REQUIRED WORK:
If "target" shows up in a line of the material, return that line.

THE RECORDS:
########
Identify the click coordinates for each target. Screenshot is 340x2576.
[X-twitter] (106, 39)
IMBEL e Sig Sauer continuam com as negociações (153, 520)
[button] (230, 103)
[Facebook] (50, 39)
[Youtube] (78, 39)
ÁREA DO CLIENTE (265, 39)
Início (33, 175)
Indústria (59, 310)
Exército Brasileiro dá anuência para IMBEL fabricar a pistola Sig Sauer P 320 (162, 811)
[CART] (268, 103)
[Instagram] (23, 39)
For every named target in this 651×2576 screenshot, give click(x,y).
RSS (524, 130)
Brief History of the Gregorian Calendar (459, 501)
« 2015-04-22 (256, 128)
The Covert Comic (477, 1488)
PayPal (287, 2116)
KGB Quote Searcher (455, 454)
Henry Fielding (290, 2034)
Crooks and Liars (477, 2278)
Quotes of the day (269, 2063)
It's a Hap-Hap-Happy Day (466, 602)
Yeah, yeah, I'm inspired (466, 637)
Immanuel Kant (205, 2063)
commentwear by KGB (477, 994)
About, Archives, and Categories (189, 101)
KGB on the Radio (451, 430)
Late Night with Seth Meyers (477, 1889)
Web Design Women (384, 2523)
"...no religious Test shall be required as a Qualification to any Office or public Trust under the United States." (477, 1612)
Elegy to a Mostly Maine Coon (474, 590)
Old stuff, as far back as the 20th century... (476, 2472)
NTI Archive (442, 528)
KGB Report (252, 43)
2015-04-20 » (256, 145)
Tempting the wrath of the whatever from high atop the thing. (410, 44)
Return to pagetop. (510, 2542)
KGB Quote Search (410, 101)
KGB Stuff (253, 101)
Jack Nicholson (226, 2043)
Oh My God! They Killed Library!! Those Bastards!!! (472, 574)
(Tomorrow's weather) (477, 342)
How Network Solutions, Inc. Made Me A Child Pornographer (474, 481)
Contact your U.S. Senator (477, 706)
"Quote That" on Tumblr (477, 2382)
########
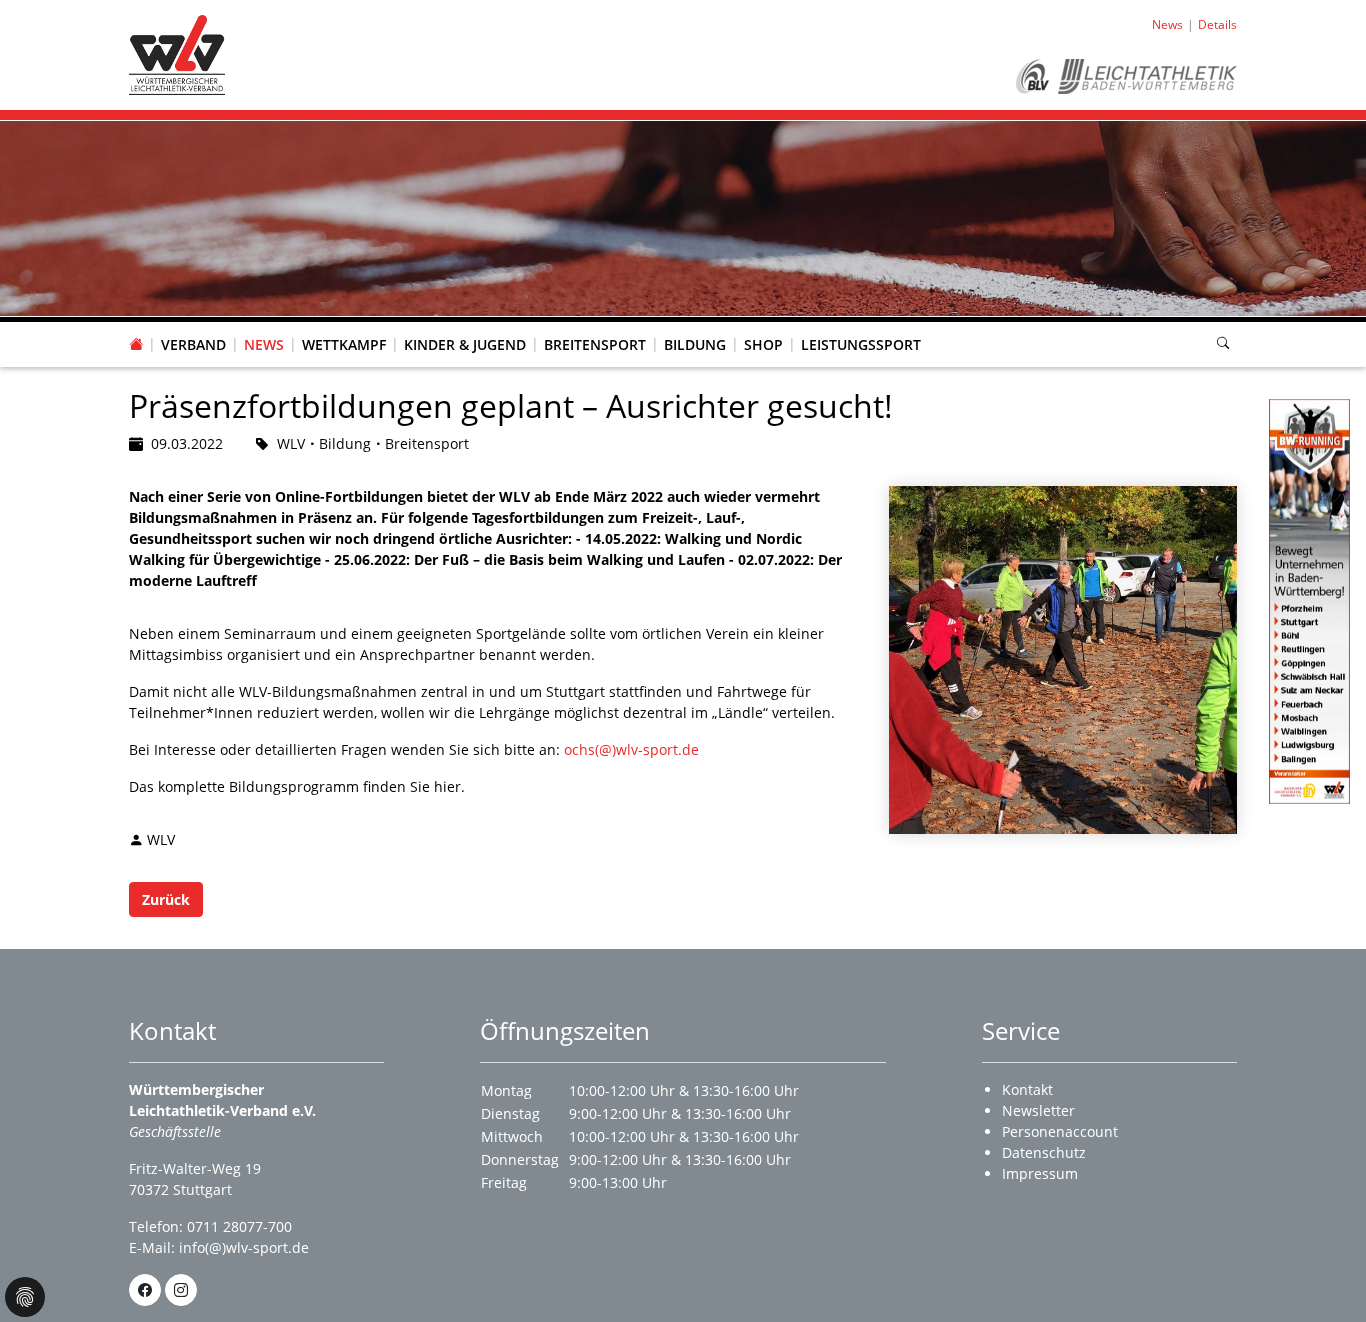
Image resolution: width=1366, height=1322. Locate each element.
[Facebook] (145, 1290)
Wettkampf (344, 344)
########
ANSWER TO THIS TASK:
Identify the click coordinates for each target. Screenshot is 340x2576.
For every named target in this 651×2576 screenshot, give click(x,y).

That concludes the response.